Wednesday, April 17, 2013
Weak and Strong: Baylor Bears
By David Ubben
Turnover is an annual tradition in college football, but with that, teams' strengths and weaknesses constantly shift, too. Today, we'll wrap our series looking at the biggest strengths and weaknesses for each Big 12 team.
We'll close with those Baylor boys in Waco.
Strongest position: Running back
Oregon transfer Lache Seastrunk emerged as the Big 12's best running back over the final month of the season, sprinting to a 1,000-yard season and returning to Waco for a highly anticipated encore. He's the Big 12's most dangerous player with the ball in his hands and will get plenty of chances to showcase his game-breaking speed. He's sometimes a bit too ambitious and and takes losses in the backfield, but it's definitely worth it, and he's working on being more north-south through the first line of the defense this spring.

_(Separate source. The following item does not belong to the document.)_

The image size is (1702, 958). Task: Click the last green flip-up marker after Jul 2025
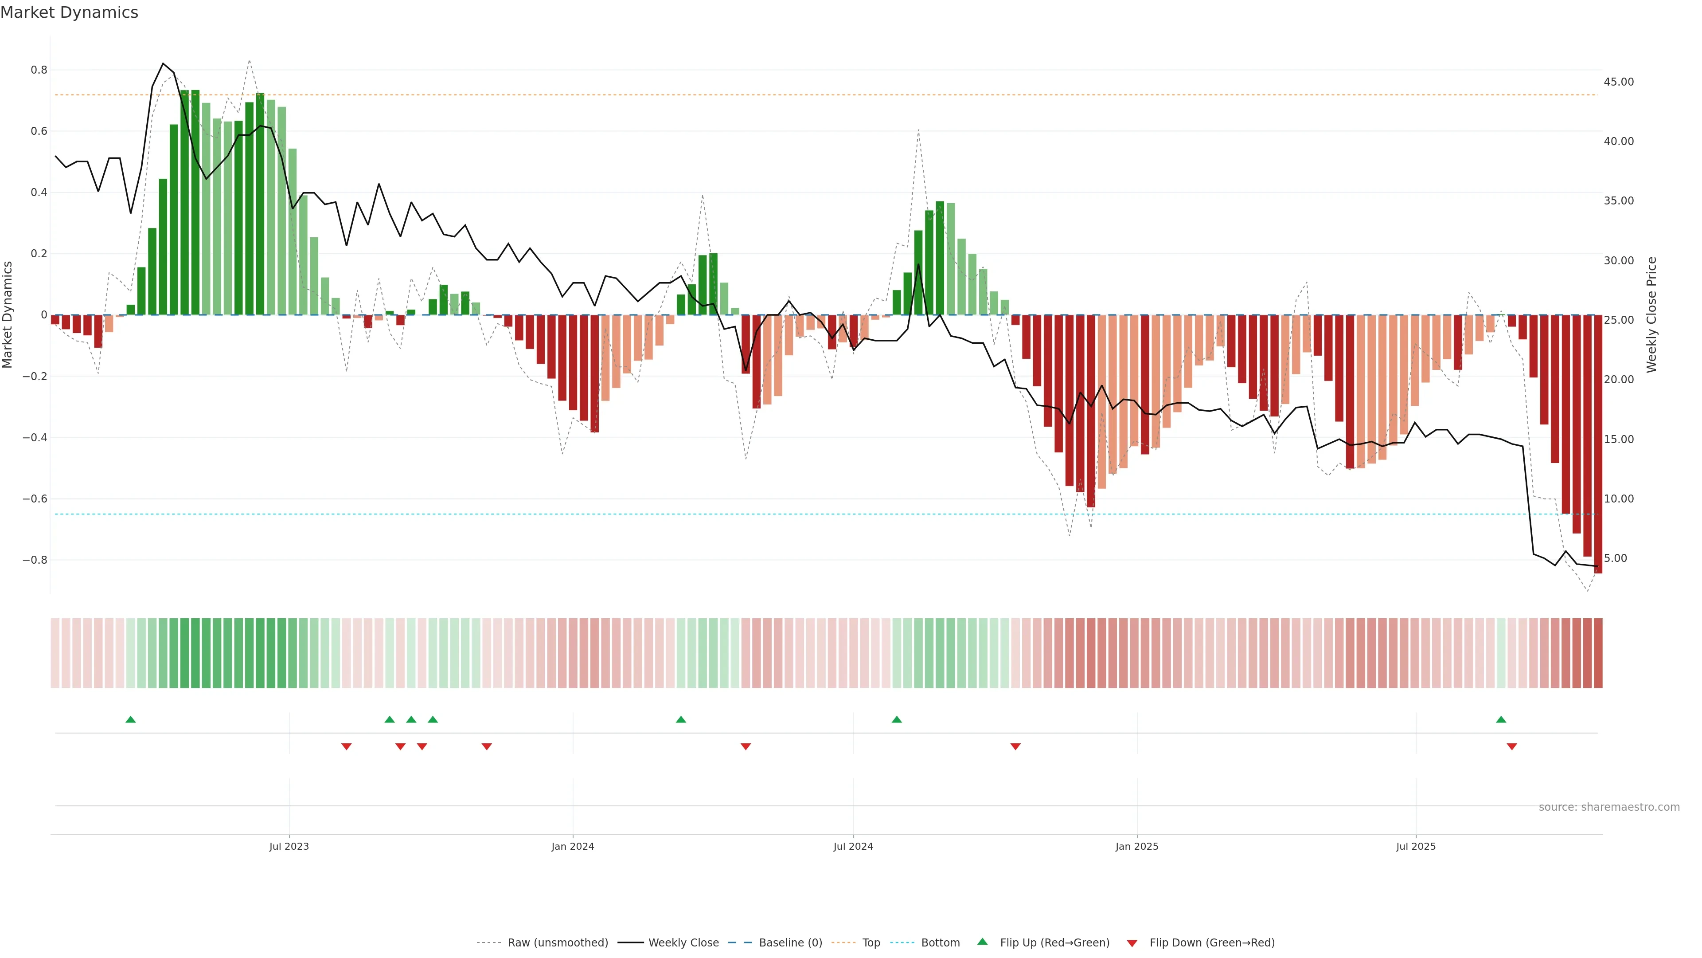pyautogui.click(x=1501, y=719)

He's not alone, either. Running back Glasco Martin "runs angry," Bears coach Art Briles told me on my visit earlier this month. We've seen that to be the case over his career, but the duo definitely balances each other out well. Martin is a more physical runner capable of earning tough yards, and he'll come in handy in short-yardage situations this season. The depth is impressive, but the Bears' 1-2 punch at running back is the Big 12's best entering the season. I don't know if I buy talk of them both hitting 1,000 yards this year, but they're going to be tough to handle all season.
Weakest position: Defensive tackle
Beau Blackshear and Javonte Magee have potential, but both combined for just 1.5 tackles for loss in spot duty last season, and they'll be forced into starting duty this season. Neither of them have a career start, though reserve Trevor Clemons-Valdez made three last season before being passed up on the depth chart this spring. Baylor's had issues stopping the run, and though it should be better at safety and defensive end this year, that development won't look nearly quite as impressive if the teeth of the defense doesn't toughen up a bit.
The position isn't a huge weakness, but when you look at the rest of the Bears' roster, it pops out to me as the biggest question mark on a defense that should be improved.